Sisa sore itu kami habiskan dengan berbincang-bincang. Dan aku akan memandang ke arah lain jika merasa ia menyanjungku. Menghindari tatapannya yang seakan geli melihat pipiku yang merah padam. Fardan berkata bahwa ia sedang menunggu masa wisudanya dengan tinggal di desa yang sarat dengan cerita orang tuanya yang pernah tinggal disini. Mengenai orangtuanya yang menjadi anak angkat Bu Mestika dan Pak Zakir, Fardan berkata bahwa telah lama sekali keluarga mereka menetap di kota. Ibunya telah meninggal dan merupakan anak angkat dari Ibu Mestika. Sejak menikah, ibunya tidak pernah kembali ke desa ini. 

Melainkan sekarang anaknyalah yang mengunjungi neneknya kemari. Itupun karena satu hal, ia mendapatkan tawaran pekerjaan di kantor dinas pertanian di daerah kami. Dengan tanpa sengaja ia hendak mencari orang tua angkat ibunya yang tinggal di desa ini. Ia berkata pula bahwa mungkin akan menetap di desa ini jika tawaran pekerjaan yang datang padanya ia terima.
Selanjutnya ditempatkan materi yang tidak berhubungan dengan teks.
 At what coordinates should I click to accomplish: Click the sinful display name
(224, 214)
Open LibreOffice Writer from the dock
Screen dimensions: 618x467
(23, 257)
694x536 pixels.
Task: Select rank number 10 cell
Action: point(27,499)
Aku pasti memimpikan fiksi. Jika ternyata hal yang kemarin terjadi adalah bukan kenyataan, maka aku memilih untuk bermimpi dalam setiap nafas fiksi yang terjadi.
***

Mungkin entah langit di setiap malam yang akhir-akhir ini terlihat selalu cerah dengan dihadiri bintang, atau angin semilir yang tengah datang disetiap kunjunganku ke padang ilalang, bahkan hujan yang turun secara perlahan di setiap kala. Dan garis lengkung menandakan senyuman yang sering terjadi pada bibirku. Atau kupu-kupu yang kau rasa terbang kian kemari didalam perutmu. Jika memimpikinnya saja dapat membuatmu bahagia, aku pasti benar-benar tertidur dan terbangun lagi di dalam dunia fiksi. Rasanya setiap hari mulai hari itu seperti bukan kenyataan, namun tiap kali aku tersadar dan berdo’a, semuanya adalah kenyataan. 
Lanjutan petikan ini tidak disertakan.